EMT can also be favored by mutations, the major mutation found in PDAC in more than 90% of case, is the activation of the KRAS oncogene [40]. KRAS activation can modulate the tumor microenvironment and maintaining an active stroma through the production of IL-6 and sonic hedgehog, which play an important role in the EMT process [41]. Loss of SMAD4 is one of the fourth most common mutations found in PDAC, with an inactivation found in 60% of case, resulting in alterations in the TGF-β signaling pathway which is itself altered in 47% of PDAC cases [42]. Considering of the potential role of TGF-β in the induction of EMT, this alteration may have an impact during PDAC progression.

3.2. Role of EMT in PDAC Metastasis

EMT is traditionally considered as a binary phenomenon, allowing the transition from epithelial to mesenchymal phenotype, which is called “complete EMT” (cEMT). However, increased recent evidence suggests that cells undergoing EMT are heterogeneous and can express both epithelial and mesenchymal markers in a hybrid state called “partial EMT” (pEMT) [9][43][44]. Using a spontaneously metastatic genetically engineered mouse model (GEMMs) of PDAC, Aiello et al. found that EMT subtypes influence the mode of cell migration in metastasis. Tumor cells in cEMT subtype lacking E-cadherin protein preferentially disseminate as single cells. On the other hand, in the pEMT subtype, tumor cells expressing both epithelial and mesenchymal markers preferentially disseminate through collective migration [9]. EMT is a key step in metastasis which is a late stage of tumorigenesis. However, in pancreatic carcinomas EMT has been identified to occur at early stage. Rhim et al., assume that EMT occurs at preinvasive stages leading the seeding to distant organs to occur before and simultaneously to the primary tumor formation [10].
Despite clear evidences of EMT implication in tumor metastasis, the exact functions of EMT in cancer are still debated. Indeed, a study has challenged the role of EMT in metastasis, precisely on effects of EMT-TF SNAIL and TWIST in pancreatic cancer.

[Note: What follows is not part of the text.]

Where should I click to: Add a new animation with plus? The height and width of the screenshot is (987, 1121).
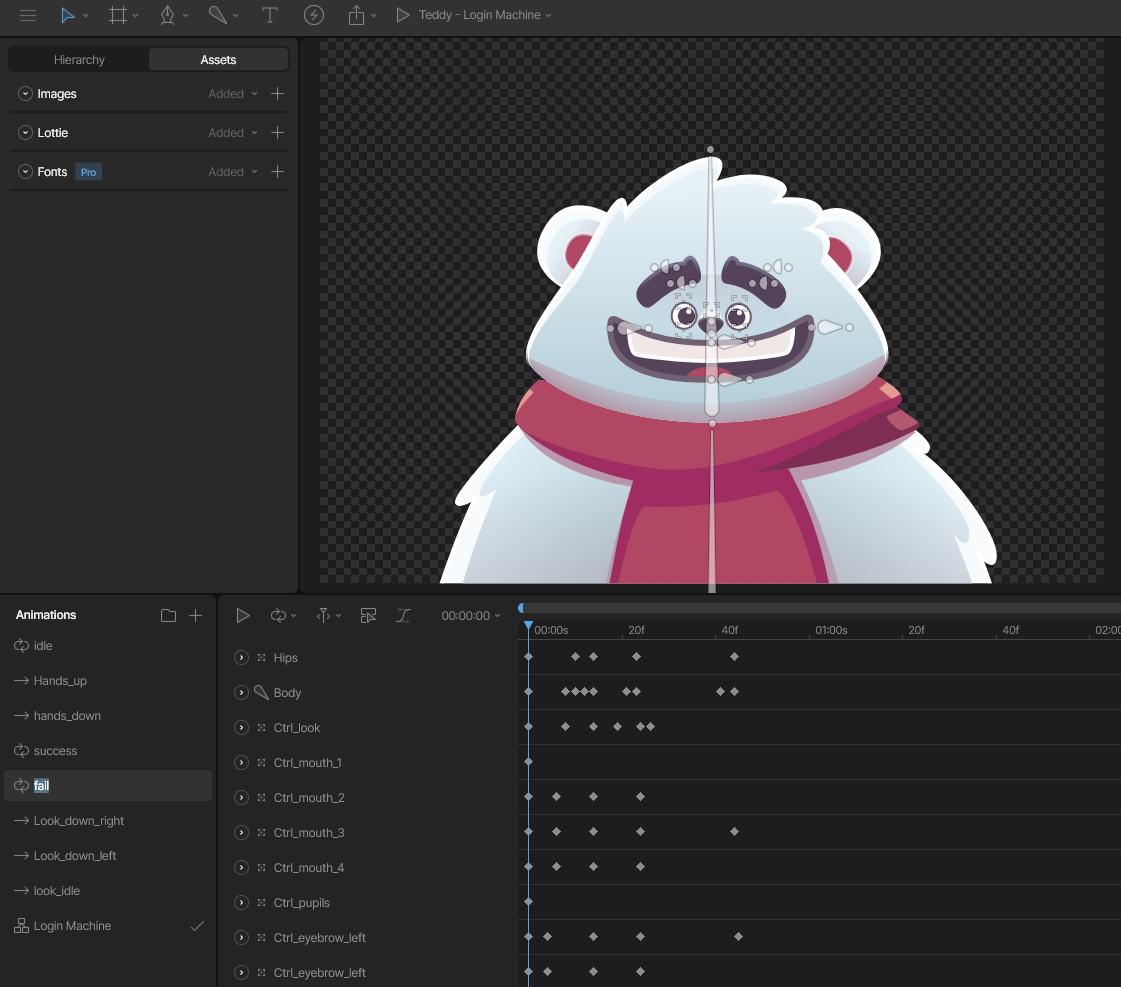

Zheng et al. used the PDAC model KPC (Pdx1-cre; KRASG12D; p53R172H) in mouse in which they independently knockout TWIST or SNAIL. Despite inducing suppression of EMT, the loss of SNAIL or TWIST did not alter cancer progression or local invasion or metastasis. The authors therefore claim that EMT is dispensable for metastasis. In this study, EMT-TF knockout was also correlated with chemosensitivity to gemcitabine, which has been attributed to the increased expression of nucleotide transporters, authors conclude therefore EMT induces chemoresistance in pancreatic cancer [45]. Similar observations have been made in breast cancer for lung metastasis [46]. Krebs et al. used the same KPC mouse model with targeting another key EMT-TF ZEB1. In contrast to depletion in TWIST or SNAIL, ZEB1 knockout has impair multiple stages of tumorigenesis including precursor lesion formation, tumor grading, invasion, and metastasis that clearly demonstrate a key role of ZEB1 in the in vivo tumor progression of pancreatic cancer from premalignant lesion towards metastasis [47]. Previously another study using a short hairpin knockdown of ZEB1 in mice has also highlighted the importance of ZEB1 in tumor cells dissemination and in the tumor cells capacity to initiate tumor in pancreatic cancer [48]. Putting together these studies shows a trend to functional differences of EMT-TFs, although SNAIL and TWIST seem to be dispensable ZEB1 is on the contrary a key factor that appears to be not compensable by another EMT-TF.